## WHAT YOU NEED TO DO
Extract the data from the line containing "You are a GUI" through the end of the data, reproducing those lines exactly and omitting the pictures.

## SUPPLIED ENTRIES
»»

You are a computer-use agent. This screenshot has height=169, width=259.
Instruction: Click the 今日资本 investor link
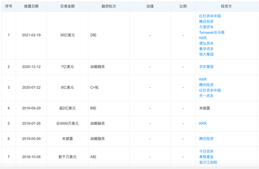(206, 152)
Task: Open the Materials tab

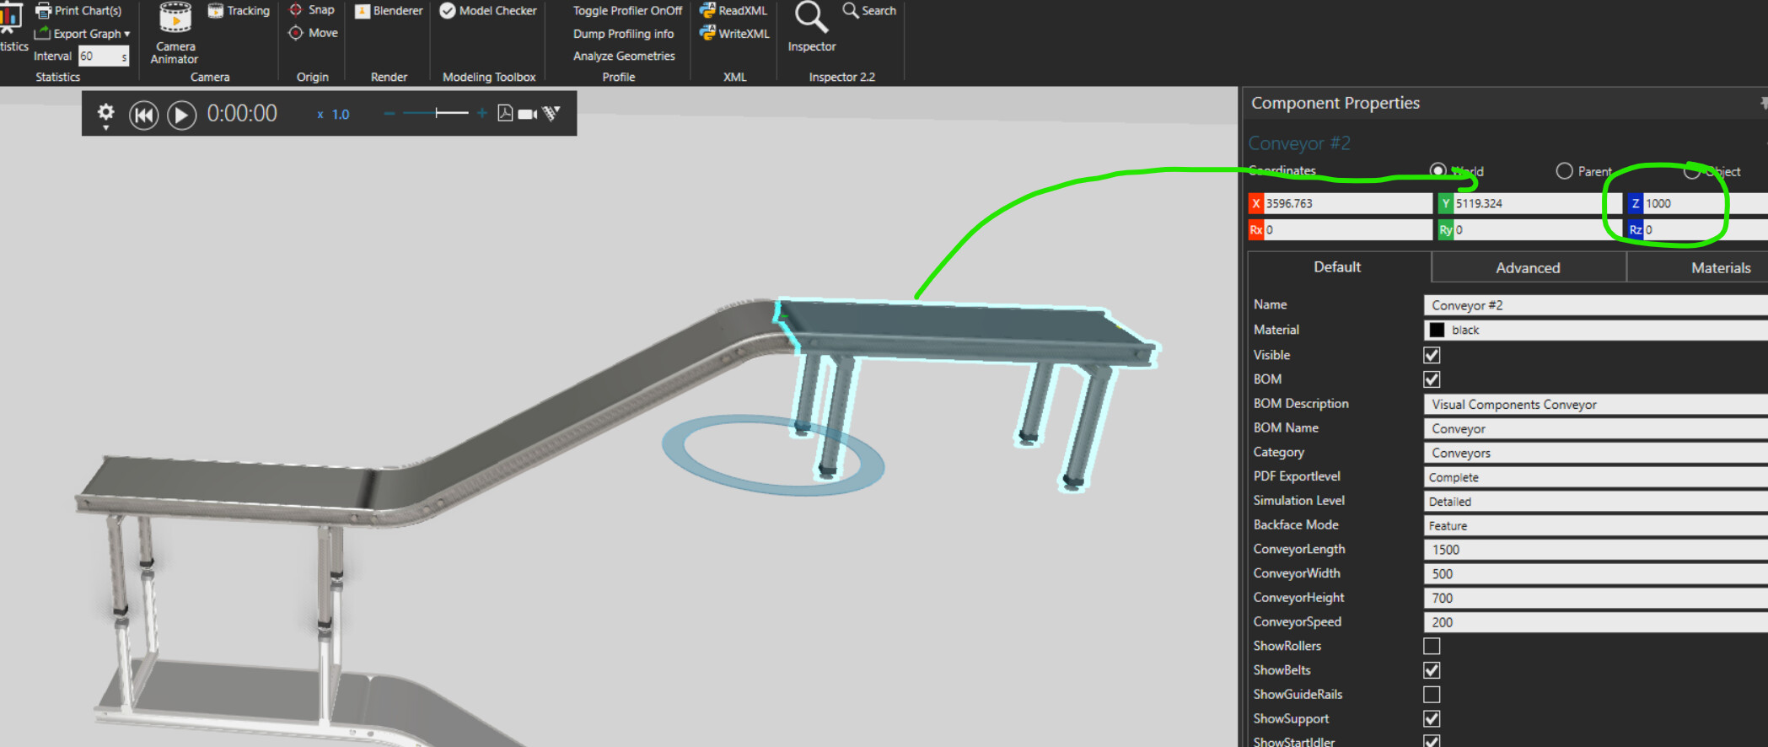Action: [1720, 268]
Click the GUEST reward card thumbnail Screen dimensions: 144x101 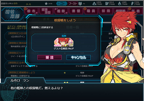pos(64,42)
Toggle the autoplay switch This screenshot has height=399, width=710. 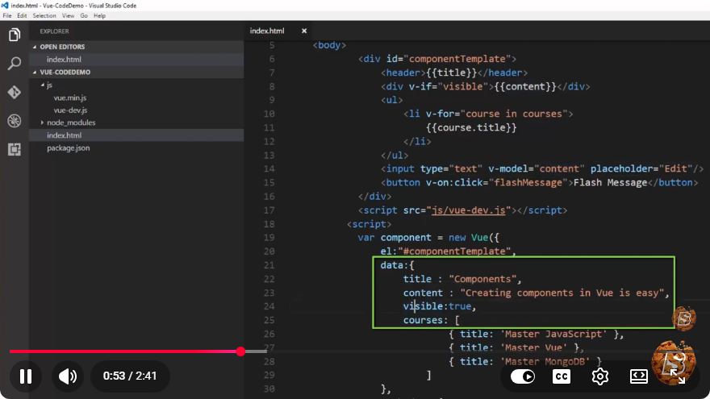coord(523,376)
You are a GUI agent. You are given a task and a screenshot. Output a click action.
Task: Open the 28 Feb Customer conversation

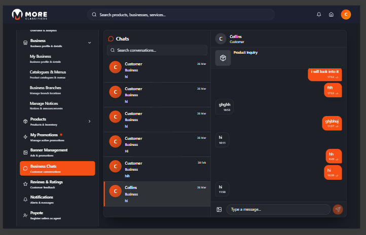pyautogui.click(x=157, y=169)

««

## CORRECT RESULT
You are a GUI agent. You are given a task and a screenshot. Output a click action.
Task: Open the 28 Feb Customer conversation

pyautogui.click(x=157, y=169)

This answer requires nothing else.